Coinbase bringt Streit über Prognosemärkte vor Bundesgericht gegen New Yorker Regulatoren
Coinbase, eine führende Kryptobörse, verlagert seinen Rechtsstreit über Prognosemärkte vom Staats- ins Bundesgericht. Prognosemärkte sind Plattformen, auf denen Menschen auf Ergebnisse zukünftiger Ereignisse wetten. Coinbase möchte diese auf seiner Plattform anbieten, aber New Yorker Regulatoren blockieren dies.

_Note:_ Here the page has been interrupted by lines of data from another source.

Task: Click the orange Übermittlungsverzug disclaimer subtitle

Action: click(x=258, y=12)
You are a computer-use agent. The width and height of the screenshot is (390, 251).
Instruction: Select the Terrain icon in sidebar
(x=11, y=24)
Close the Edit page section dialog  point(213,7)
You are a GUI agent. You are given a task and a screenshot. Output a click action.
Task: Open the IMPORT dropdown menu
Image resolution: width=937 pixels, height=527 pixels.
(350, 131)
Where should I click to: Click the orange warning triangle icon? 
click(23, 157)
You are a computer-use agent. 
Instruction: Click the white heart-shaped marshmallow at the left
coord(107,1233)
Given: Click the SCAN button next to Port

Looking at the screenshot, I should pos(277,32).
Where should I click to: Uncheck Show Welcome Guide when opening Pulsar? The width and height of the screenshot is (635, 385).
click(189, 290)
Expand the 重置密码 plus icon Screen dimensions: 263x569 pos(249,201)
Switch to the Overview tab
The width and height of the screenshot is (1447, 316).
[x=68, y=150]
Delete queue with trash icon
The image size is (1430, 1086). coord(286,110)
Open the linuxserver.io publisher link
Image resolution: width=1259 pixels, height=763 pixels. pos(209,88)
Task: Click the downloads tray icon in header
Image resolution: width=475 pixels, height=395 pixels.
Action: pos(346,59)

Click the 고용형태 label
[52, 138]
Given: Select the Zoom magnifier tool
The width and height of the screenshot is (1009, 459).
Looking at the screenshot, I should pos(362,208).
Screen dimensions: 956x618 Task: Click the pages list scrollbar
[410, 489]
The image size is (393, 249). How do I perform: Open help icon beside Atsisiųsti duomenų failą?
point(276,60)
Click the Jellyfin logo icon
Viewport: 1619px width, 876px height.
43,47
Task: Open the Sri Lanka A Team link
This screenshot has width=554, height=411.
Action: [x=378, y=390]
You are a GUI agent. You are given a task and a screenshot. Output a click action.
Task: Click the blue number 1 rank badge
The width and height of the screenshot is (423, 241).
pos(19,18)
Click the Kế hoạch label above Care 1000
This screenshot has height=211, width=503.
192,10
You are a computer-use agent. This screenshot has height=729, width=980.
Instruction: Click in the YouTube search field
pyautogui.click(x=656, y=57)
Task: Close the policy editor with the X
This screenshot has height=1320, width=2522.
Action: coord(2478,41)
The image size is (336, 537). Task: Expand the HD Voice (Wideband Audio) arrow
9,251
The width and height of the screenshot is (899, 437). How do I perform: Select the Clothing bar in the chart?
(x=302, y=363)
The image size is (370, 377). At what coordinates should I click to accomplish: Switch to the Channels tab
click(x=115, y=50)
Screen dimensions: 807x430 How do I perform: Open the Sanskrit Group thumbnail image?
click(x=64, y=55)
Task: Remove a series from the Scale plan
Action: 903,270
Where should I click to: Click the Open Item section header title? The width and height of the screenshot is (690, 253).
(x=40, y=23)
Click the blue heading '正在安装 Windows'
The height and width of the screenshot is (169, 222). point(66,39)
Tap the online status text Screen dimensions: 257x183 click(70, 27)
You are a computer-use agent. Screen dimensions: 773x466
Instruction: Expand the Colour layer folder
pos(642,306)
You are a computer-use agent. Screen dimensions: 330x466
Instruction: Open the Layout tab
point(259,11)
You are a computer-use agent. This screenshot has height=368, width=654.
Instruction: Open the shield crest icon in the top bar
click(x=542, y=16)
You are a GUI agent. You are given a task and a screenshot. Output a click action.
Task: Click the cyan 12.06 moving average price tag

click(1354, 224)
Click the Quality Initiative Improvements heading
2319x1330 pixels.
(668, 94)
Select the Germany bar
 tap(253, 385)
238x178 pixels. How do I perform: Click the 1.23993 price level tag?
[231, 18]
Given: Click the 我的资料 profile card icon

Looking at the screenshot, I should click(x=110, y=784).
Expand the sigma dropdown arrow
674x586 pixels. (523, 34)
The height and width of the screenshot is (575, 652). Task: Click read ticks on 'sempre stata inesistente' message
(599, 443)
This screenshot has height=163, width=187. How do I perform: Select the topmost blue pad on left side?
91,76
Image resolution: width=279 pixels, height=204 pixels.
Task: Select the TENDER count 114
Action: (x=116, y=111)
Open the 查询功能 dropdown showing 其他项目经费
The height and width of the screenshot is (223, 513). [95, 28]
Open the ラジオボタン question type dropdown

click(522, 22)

Durch die Anrufung des Bundesgerichts argumentiert Coinbase, dass Bundesrecht staatliche Vorschriften überlagern sollte. Das ist eine bedeutende Rechtsstrategie, denn Bundesgerichte können manchmal staatliche Regeln bei Fragen von nationaler Bedeutung außer Kraft setzen. Das Ergebnis könnte Coinbase erlauben, Prognosemärkte landesweit zu betreiben, oder es könnte verpflichten, sich an New Yorks strengere Regeln zu halten. Dieser Kampf ist wichtig, weil er testet, wie viel Macht einzelne Bundesstaaten gegenüber der Bundesregierung bei der Krypto-Regulierung haben.
Warum es wichtig ist
Wenn Coinbase gewinnt, könnten Prognosemärkte in den USA expandieren und neue Wege zur Nutzung von Kryptowährungen schaffen. Wenn New York gewinnt, könnte das die staatliche Kryptoregulierung stärken und einschränken, was Plattformen anbieten dürfen.